* Work order *
Put every line of the records below into a Markdown table with the columns Row and Line. Number the rows, skip blank lines, and leave out the pictures.

* Provided records *
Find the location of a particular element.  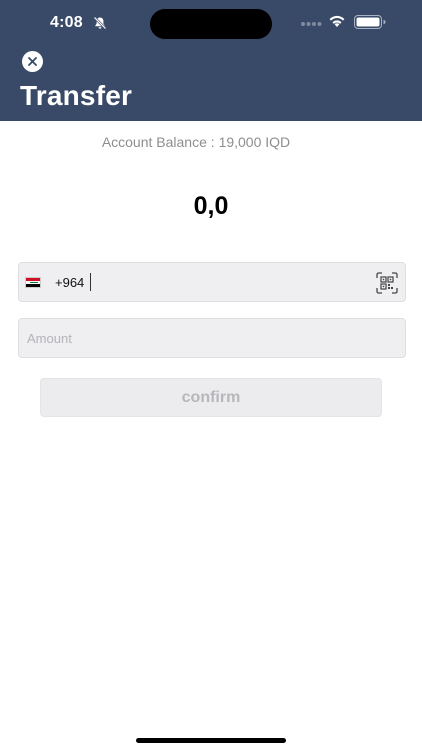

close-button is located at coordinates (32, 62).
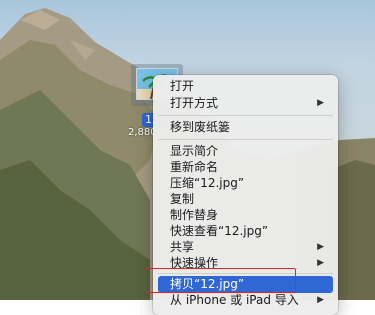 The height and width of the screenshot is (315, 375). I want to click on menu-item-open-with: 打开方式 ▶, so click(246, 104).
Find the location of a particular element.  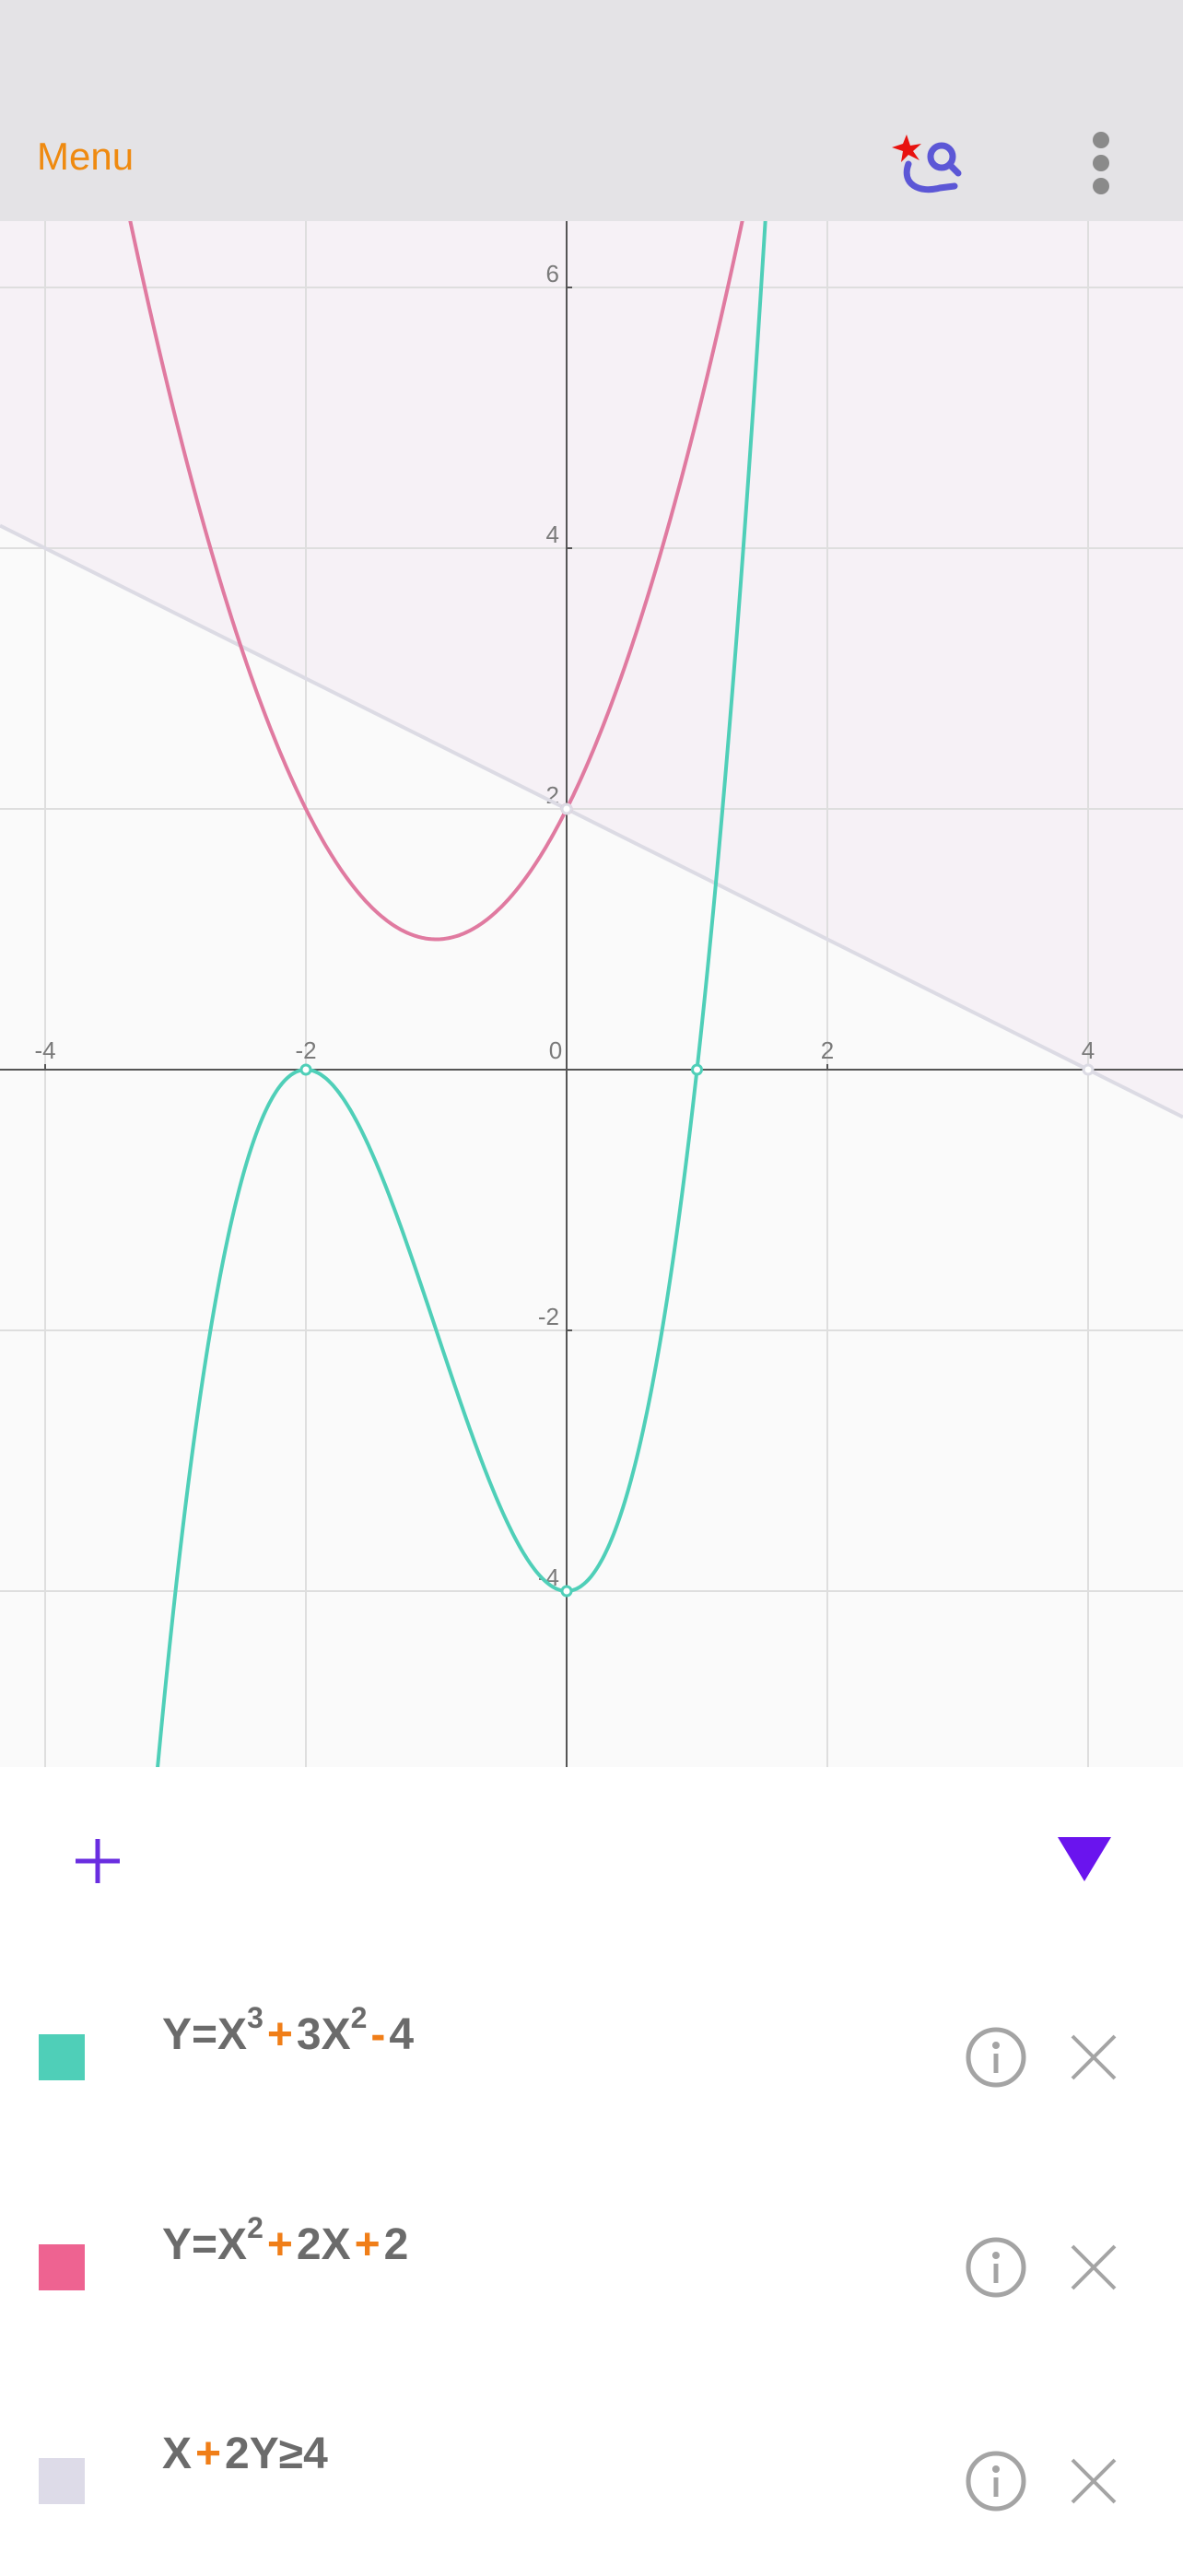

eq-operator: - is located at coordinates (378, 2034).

* Response below *
| Row | Line |
|---|---|
| 1 | Find the location of a particular element.   |
| 2 | close-button is located at coordinates (32, 62). |
| 3 |  The height and width of the screenshot is (315, 375). I want to click on menu-item-open-with: 打开方式 ▶, so click(246, 104). |
| 4 | Find the location of a particular element.   |
| 5 | eq-operator: - is located at coordinates (378, 2034). |